____ VORLIEGENDER TEXT
9. Dezember 2017

Ungewöhnlich und Lesenswert



Sasha Marianna Salzmann hat mit dem Buch „Außer sich“ eine ungewöhnliche Familiengeschichte einer sowjetischen Aussiedlerfamilie geschrieben, die, wenn man den von der Autorin gelegten Pfad folgt, Generationenroman und faszinierende Selbst-Suche in einem ist. Stilistisch merkt man dem für mich überwältigendem Romandebüt den Theaterbackground der Hausautorin des Maxim Gorki Theaters (Berlin) an, nur zögernd und bruchstückhaft angeordnete Szenen hangeln sich an Zeitsprüngen entlang zu einem zunächst zersplittertem und erst allmählich durchschaubarem Bild, dessen Fixpunkte oft historische Ereignisse anstatt klarer Zeit- und Personenangaben sind. Lange fast atemlose Sätze spinnen Gedanken und erlauben Blicke in verschiede Richtungen, ohne restlos abzuschweifen, und kommen am Ende immer auf den Punkt, so dass man nie wirklich den Faden verliert. Das Lesen fordert allerdings, und es ist wohl besser, das Buch möglichst in einem Rutsch durchzulesen.

Zum Inhalt:
Eine Aussiedlerfamilie, die in den 1990er Jahren in einem Wohnheim in Deutschland lebt, ist nie richtig angekommen und schon innerhalb der anderen Asylanten fremd wegen der jüdischen Wurzeln. Gewalt und Diskriminierung lassen die Zwillinge Alissa und Anton das Anderssein seit der Schulzeit deutlich spüren, doch das ist in der Familie nicht neu. Bereits Großeltern und Eltern lebten Schulter an Schulter mit der Gewalt, sei es durch Repressalien an den sowjetischen Juden oder Gewalt in der Ehe durch Alkohol und Unterdrückung. Alissa und Anton, in der alten Zweizimmerwohnung am Stadtrand von Moskau, in der drei Generationen unter einem Dach lebten, komplett aufeinander fixiert und ineinander verkrallt, wenn die Eltern aufeinander losgehen, schaffen den Sprung nach Deutschland nicht, und eines Tages verschwindet Anton spurlos. Eine Postkarte aus Istanbul weist Alissa den Weg, der zur Suche nach ihrem Bruder und nach ihrer eigenen Identität wird. Ein verwanztes Sofa in der Istanbuler Wohnung des Onkels eines Freundes dient ihr in der fremden, pulsierenden und gnadenlosen Stadt als Schutzschild gegen das Leben. Istanbul wird hier nicht als lichtdurchfluteter duftender Ort an der Grenze zwischen Orient und Okzident dargestellt, sondern als dunkles und gefährlich anmutendes Rattenloch mit seltsamen und zwielichtigen Gestalten. Alissa lässt sich bei ihrer Suche nach Anton auf die Metropole ein und lässt sich gemeinsam mit dem Leser treiben im sumpfigen Strom.
________
____ ANGEZEIGTE INFORMATIONEN
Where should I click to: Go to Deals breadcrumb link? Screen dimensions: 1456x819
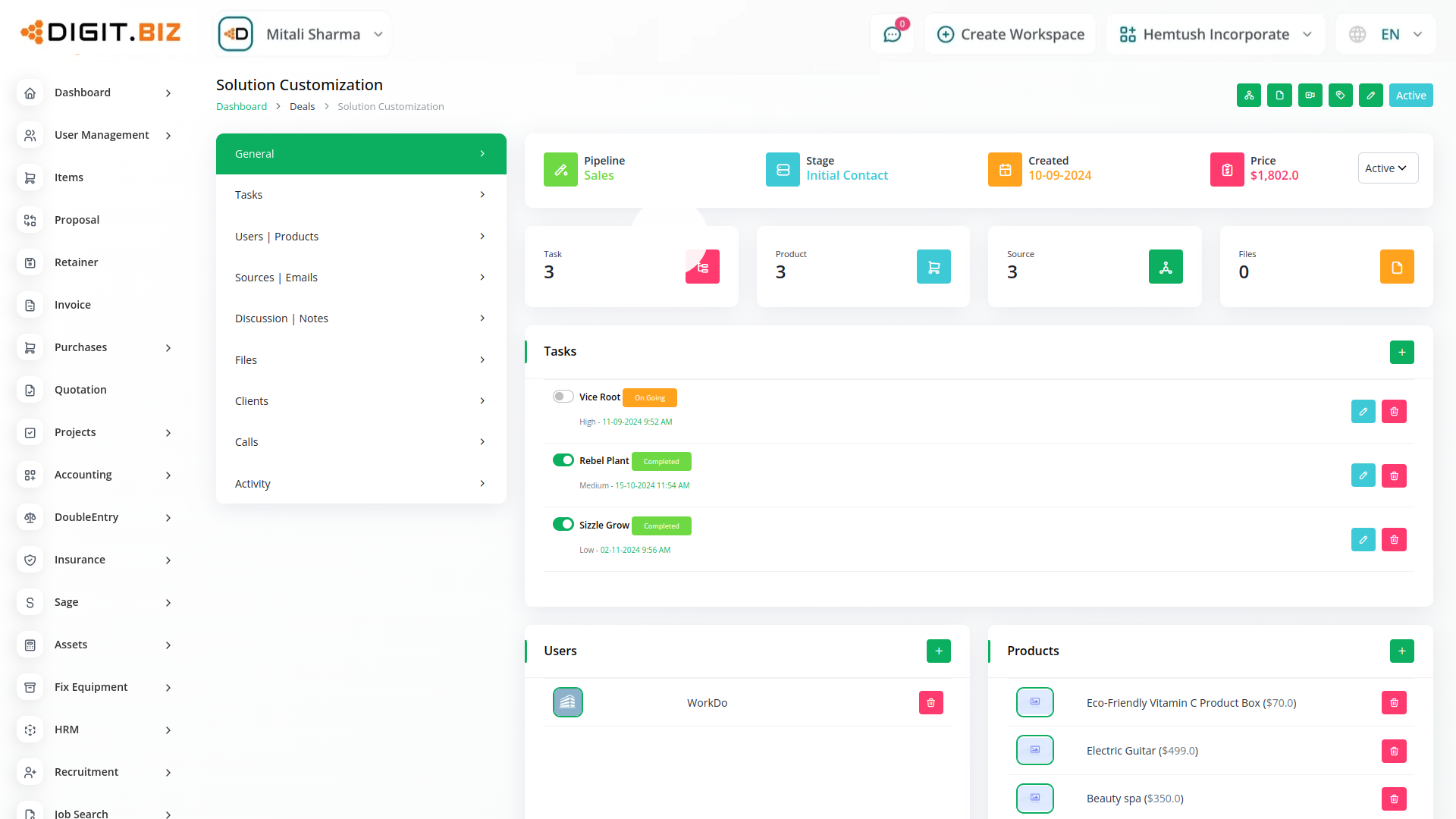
________
[AUFGABE] Führen Sie die Buchbesprechung zum Roman „Außer sich“ im Anschluss an ihren letzten Satz weiter.

[GELÖSTE AUFGABE]
Die suchende Alissa ist Rebellin und Zerrissene, sich Verkriechende zugleich. Sie ist nicht gut greifbar, kein Sympathieträger und für mich auch keine Person, mit der ich mich identifizieren kann und möchte. Je mehr sie von ihrer Familiengeschichte findet und aufspult, desto größer scheint ihre Unsicherheit und die Gefahr, sich zu verlieren, ihr Handeln und ihre Entscheidungen sind auf den ersten Blick nicht nachvollziehbar, willkürlich und unlogisch. Aber genau darum geht es für mich bei dieser Figur: ich soll sie wertungsfrei auf ihrer Suche begleiten, deren Ende zwar die Geschichte der Familie aufzeigt, bezüglich der Identitätssuche jedoch zumindest teilweise offen bleibt.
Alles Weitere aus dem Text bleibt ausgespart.